── Records for processing ──
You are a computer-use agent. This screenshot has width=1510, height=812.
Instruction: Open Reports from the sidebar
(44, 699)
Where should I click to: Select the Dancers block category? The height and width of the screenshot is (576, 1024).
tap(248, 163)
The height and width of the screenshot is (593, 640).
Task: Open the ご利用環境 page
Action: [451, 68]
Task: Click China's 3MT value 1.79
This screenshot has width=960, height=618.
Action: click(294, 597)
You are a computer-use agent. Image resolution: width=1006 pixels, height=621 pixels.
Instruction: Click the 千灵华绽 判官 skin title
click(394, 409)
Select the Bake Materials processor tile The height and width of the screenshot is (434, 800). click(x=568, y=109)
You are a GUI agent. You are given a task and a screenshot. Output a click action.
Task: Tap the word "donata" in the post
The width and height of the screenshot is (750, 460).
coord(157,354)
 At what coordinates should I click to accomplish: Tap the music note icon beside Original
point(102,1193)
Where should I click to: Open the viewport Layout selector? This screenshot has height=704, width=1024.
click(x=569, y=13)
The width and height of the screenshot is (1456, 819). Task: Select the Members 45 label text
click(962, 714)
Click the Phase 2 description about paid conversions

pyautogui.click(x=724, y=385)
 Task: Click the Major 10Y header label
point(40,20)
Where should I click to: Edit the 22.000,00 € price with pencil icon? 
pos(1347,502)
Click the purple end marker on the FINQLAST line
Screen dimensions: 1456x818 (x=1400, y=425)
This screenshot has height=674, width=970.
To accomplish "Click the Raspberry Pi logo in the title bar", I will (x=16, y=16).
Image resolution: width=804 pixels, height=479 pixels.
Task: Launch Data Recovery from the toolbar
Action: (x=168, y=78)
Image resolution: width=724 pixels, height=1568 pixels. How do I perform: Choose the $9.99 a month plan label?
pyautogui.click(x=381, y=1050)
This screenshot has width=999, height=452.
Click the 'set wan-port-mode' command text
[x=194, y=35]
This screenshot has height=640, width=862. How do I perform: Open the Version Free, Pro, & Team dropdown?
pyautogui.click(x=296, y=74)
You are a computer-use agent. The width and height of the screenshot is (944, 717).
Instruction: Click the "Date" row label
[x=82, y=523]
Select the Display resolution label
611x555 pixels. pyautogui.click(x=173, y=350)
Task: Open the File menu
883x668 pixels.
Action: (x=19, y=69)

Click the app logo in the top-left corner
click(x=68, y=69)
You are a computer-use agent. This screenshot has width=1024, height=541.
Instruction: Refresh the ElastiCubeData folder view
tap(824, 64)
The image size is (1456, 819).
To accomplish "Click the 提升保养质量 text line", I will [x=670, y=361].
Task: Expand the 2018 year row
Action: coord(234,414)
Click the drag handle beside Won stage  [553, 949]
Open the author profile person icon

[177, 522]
───
## Activity
Write out exactly those lines running from the line with "883x668 pixels." to the end of the data above, the first and last included.

## Solved problem
883x668 pixels.
Action: (x=19, y=69)

Click the app logo in the top-left corner
click(x=68, y=69)
You are a computer-use agent. This screenshot has width=1024, height=541.
Instruction: Refresh the ElastiCubeData folder view
tap(824, 64)
The image size is (1456, 819).
To accomplish "Click the 提升保养质量 text line", I will [x=670, y=361].
Task: Expand the 2018 year row
Action: coord(234,414)
Click the drag handle beside Won stage  [553, 949]
Open the author profile person icon

[177, 522]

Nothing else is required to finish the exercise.